Eligibility requirements for an EIDL grant are basically the same as for the PPP loan but the SBA does go into greater detail about ineligibility.  In short, businesses engaged in illegal activities, farms, and lobbying firms cannot get an EIDL grant.  Also, you can't use grant proceeds to pay dividends or refinance existing debt. 

EIDL Loans

The highest rung on the new CARES ladder is an EIDL loan.  This is not a new program, but one that has been expanded to cover business impacted by COVID.  These loans, available up to $2 million, are designed to help you cover expenses for six months during an economic slowdown. The SBA has waived the personal guarantee requirement for loans up to $200,000 through the end of 2020.  These loans are more document-intensive, require more underwriting, and funding is not quick.  

How PPP And EIDL Work Together

You can apply for both PPP and EIDl assistance.
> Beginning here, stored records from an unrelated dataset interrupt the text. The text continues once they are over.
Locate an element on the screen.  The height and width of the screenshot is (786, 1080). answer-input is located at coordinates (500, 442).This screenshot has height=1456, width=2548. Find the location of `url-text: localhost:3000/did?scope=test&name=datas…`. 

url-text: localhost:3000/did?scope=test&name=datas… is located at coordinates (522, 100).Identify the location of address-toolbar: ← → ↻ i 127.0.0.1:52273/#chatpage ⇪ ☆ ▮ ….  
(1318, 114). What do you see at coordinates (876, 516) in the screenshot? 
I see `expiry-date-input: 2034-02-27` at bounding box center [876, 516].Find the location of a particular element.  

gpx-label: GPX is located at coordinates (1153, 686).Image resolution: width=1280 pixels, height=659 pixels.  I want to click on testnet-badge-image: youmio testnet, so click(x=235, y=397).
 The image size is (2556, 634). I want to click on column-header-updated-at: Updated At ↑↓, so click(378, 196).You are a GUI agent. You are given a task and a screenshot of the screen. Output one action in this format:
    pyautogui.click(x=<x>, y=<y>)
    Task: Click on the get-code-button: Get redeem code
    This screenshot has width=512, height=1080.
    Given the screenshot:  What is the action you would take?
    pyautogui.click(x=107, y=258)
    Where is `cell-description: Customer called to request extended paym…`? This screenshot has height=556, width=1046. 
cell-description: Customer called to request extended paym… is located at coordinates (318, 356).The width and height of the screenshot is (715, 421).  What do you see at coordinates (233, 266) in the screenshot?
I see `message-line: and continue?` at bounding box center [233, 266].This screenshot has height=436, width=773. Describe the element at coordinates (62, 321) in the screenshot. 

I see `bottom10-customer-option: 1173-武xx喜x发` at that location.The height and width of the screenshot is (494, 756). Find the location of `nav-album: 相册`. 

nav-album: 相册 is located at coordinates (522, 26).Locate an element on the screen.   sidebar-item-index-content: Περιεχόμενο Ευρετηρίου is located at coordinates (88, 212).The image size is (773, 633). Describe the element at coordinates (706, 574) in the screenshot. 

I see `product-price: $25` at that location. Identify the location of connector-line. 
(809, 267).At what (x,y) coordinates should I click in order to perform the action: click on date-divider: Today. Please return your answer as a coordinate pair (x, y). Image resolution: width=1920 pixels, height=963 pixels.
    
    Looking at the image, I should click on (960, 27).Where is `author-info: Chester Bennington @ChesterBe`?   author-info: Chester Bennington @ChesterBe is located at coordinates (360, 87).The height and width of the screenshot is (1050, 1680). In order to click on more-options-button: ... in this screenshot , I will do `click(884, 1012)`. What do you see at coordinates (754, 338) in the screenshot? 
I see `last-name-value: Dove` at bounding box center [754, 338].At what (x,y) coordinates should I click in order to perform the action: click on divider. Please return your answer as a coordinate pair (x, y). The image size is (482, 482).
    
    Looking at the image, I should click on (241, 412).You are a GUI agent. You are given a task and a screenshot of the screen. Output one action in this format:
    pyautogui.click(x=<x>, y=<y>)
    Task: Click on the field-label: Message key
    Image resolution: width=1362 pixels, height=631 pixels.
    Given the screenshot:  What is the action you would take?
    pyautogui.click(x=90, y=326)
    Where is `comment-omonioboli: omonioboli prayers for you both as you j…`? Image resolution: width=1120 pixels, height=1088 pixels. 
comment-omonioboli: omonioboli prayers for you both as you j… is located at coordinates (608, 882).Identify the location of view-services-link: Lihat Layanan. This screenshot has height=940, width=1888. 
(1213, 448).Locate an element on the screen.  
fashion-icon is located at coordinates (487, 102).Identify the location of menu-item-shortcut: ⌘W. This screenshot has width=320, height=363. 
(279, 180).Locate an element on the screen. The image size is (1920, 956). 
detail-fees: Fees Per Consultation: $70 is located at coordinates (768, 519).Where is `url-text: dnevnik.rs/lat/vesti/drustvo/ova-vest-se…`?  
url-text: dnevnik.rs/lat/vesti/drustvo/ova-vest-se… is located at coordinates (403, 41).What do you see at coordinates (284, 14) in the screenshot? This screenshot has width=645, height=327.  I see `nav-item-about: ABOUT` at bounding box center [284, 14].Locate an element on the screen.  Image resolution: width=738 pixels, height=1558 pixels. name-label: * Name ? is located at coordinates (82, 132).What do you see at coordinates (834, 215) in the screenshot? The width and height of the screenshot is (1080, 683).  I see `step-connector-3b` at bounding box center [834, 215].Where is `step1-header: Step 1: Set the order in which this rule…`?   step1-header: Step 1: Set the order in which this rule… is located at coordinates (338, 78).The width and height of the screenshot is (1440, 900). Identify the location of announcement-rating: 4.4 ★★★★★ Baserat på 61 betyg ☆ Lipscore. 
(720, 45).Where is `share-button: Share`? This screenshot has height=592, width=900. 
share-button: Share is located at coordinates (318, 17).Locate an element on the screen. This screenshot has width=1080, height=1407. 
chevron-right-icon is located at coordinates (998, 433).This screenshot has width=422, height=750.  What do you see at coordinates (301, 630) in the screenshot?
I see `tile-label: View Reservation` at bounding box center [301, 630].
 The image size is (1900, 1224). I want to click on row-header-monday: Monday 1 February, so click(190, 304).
You can also roll existing EIDL aid into your PPP loan, as long as the funds are used for approved purposes and you're not double-dipping--make sure you document which monies are going to which obligations. 

You also cannot use PPP funds for qualified sick and family leave wages if you're taking a tax credit for those costs under the Families First Coronavirus Response Act. A business with a PPP loan will also not be eligible for the employee retention credit.

Determining which assistance route is best for your business may not be as forthright as it seems. It's crucial that you really understand all the ramifications of how you apply for and spend SBA relief money. That requires expert assistance either through an existing advisor or a Professional Employment Organization.